Third, Nova Leap consolidates the back-office functions such as accounting. For example, instead of an accountant looking after one agency, such account working at Nova Leap HQ would be looking after 3 or 4 home care agencies.
Fourth, better scheduling using scheduling software.

Operating Philosophy
CEO Chris Dobbin runs Nova Leap in a very decentralized fashion. Most locations’ leaders have lots of autonomy. HQ are responsible for setting up standards and back office / accounting. Chris Dobbin spends his time heavily on M&A and overseeing the agencies’ leaders.

Unit Economics
The key operating drivers are the number of client service hours and revenue per hour. Revenue per hour has been quite stable and is ~$25.
Cost per hour has also been stable: ~$16.50 - $17.00.
Thus, the profit per hour is ~$8.50 to $9.

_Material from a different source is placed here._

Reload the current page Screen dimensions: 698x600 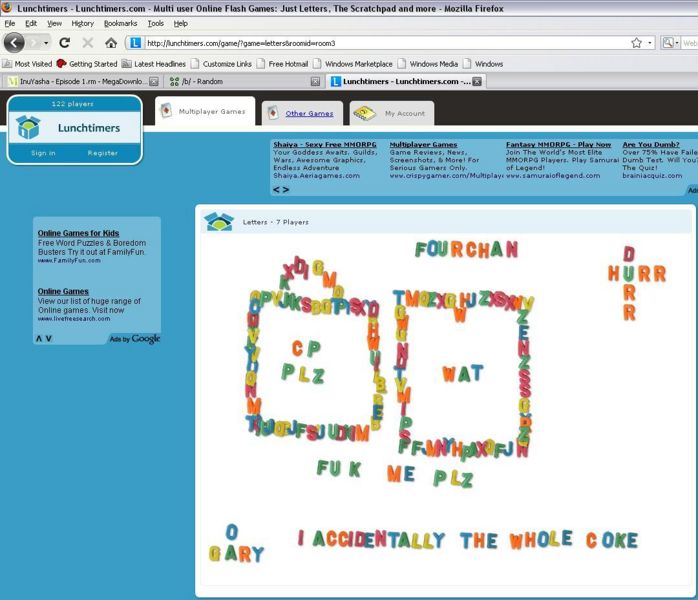point(65,43)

Four-Wall Economics and Four-Wall EBITDA
“Four-wall EBITDA” is of course a misnomer because there are no tangible walls to speak of, but the concept still applies. I want to analyze profitability of field operations first and then overlay HQ expenses on top of that. The key issue that Nova Leap is facing today is its small size of field operations vs. HQ. However, with a few more acquisitions and de minimis growth in HQ expenses (see more on this below), the operating leverage would kick in and lead to a disproportionate increase in EBITDA.

In 2019 segment EBITDA margin (e.g., before HQ costs) was 11.88%. However, in 1Q 2020 and 2Q 2020 it was 10.91% and 10.39% respectively due to the COVID-19 impact.

Revenue run-rate (ex-COVID-19) is ~5M per quarter or ~20M per year. With ~12% segment EBITDA margin, NLH should be able to generate ~~2.4M of segment EBITDA. With the EV of ~19M, the EV/Segment EBITDA is ~7.85x.

HQ Operations
The HQ team based in Halifax is small and includes CEO, CFO, controller, and business development person. This is purely corporate function.
The HQ also has 5 accountants. However, they work with field agencies.
Nova Leap wants to do 4 to 6 M&A transactions a year (there was zero during COVID-19 pandemic so 2020 number would probably be lower than this target). Doing these M&A transactions will not require hiring any more HQ personnel. However, Nova Leap would probably need to hire an accountant for every 3-4 acquisitions (maybe 5).
HQ expenses are ~280K - 300K per quarter when there are no M&A transactions. Let’s call it 1.2M per year.

Scaling
What the numbers above is mean is that Nova Leap needs to get another 1M of EBITDA to show the strength of its operating model. That would probably require 5M of capital. I expect that it will be done with a very small dilution to existing shareholders.

Valuation and Upside Potential
As I alluded above, current headline multiple of EBITDA is not particularly attractive. However, with getting more scale and proving the model, I would not be surprised if Nova Leap trades at 12x – 14x EBIDA in 1 year could generate a 100% upside
Risks
M&A Integration
M&A integration risks are inherent for any roll up / consolidation strategy and NLH is not exception.

2. Leverage
NLH has ~2.0M of debt which is a lot given its EBITDA today. If NLH does not grow its EBITDA, its leverage can become an issue.

Catalysts
1. Continuous M&A
2. Operating leverage showing up as the company continues to scale its operations.